▶ Task objective
Pictures are to be left out; every line from the one that holds "The height and width of the screenshot is (509, 859)." to the end of the data is to be retyped exactly.

▶ Data records
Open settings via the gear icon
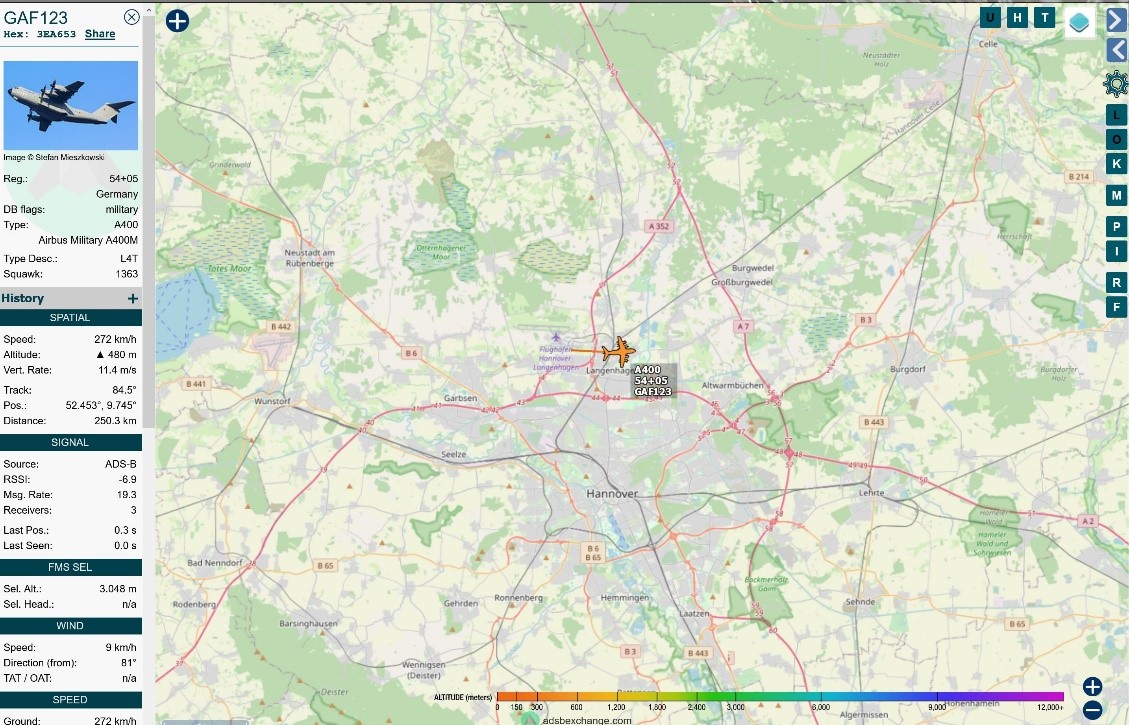This screenshot has width=1129, height=725. click(x=1116, y=83)
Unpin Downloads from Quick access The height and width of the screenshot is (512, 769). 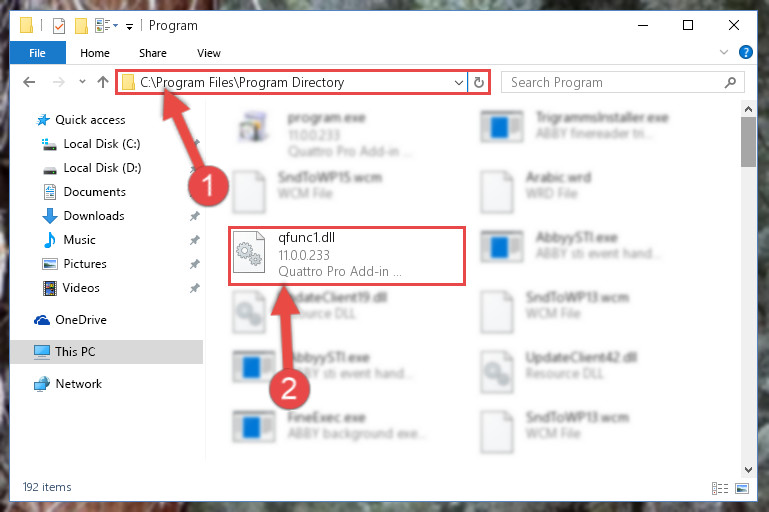pos(195,216)
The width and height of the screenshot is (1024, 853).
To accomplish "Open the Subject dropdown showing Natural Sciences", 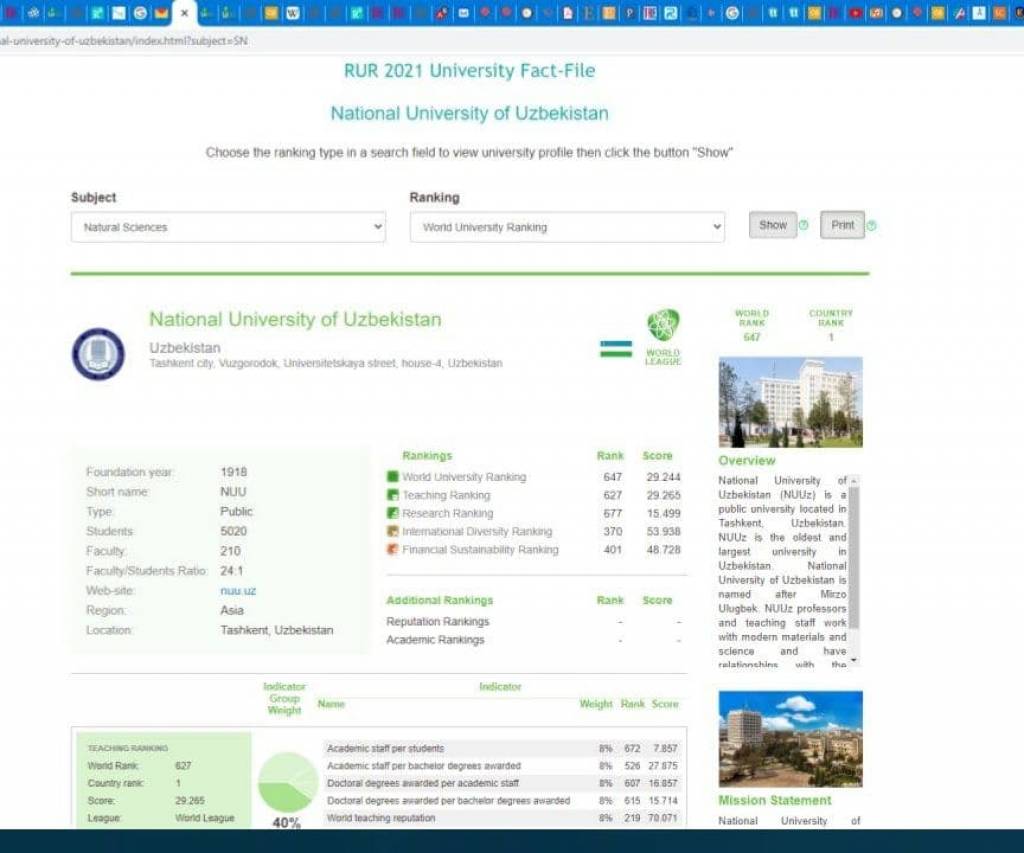I will tap(228, 227).
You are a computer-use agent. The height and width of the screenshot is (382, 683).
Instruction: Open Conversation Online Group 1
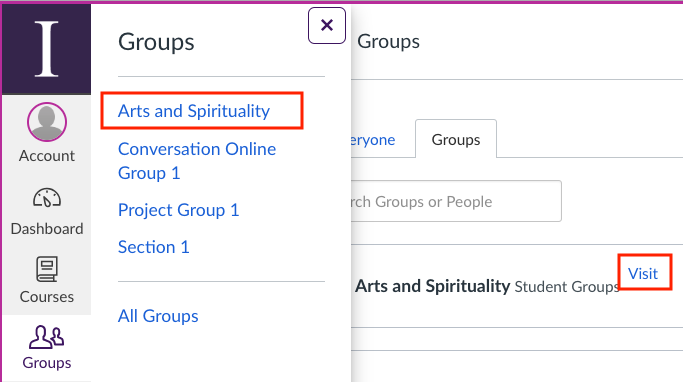(197, 161)
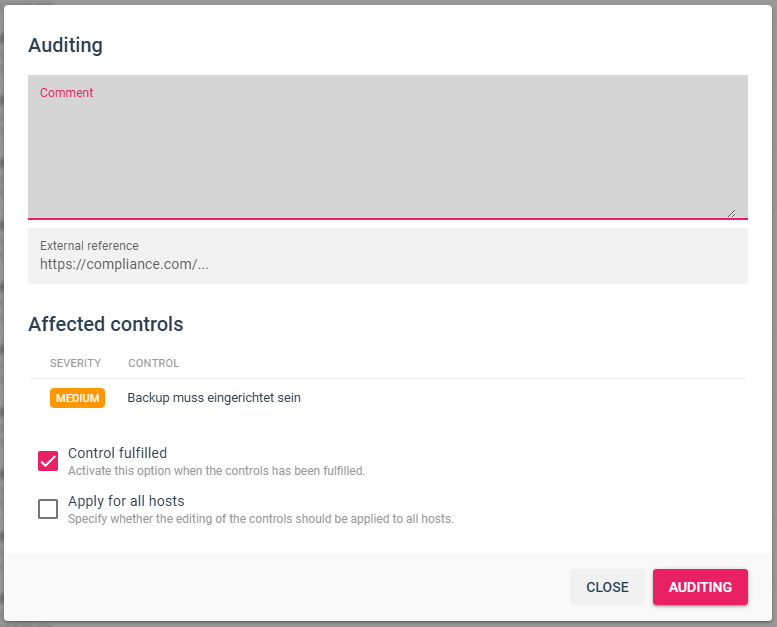The height and width of the screenshot is (627, 777).
Task: Click the 'Control fulfilled' label text
Action: [x=117, y=453]
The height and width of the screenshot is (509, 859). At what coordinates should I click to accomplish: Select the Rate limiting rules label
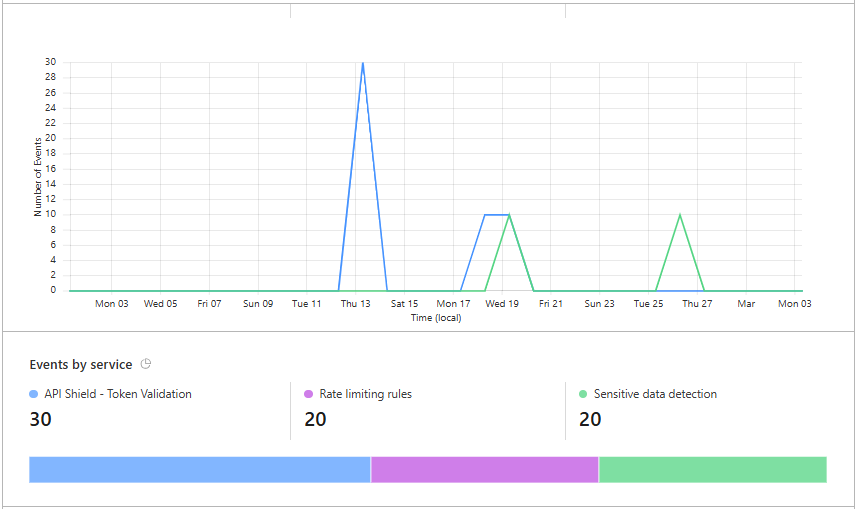pos(365,394)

▶ Solved problem
The height and width of the screenshot is (509, 859). At what coordinates should I click to accomplish: Select the Rate limiting rules label
pos(365,394)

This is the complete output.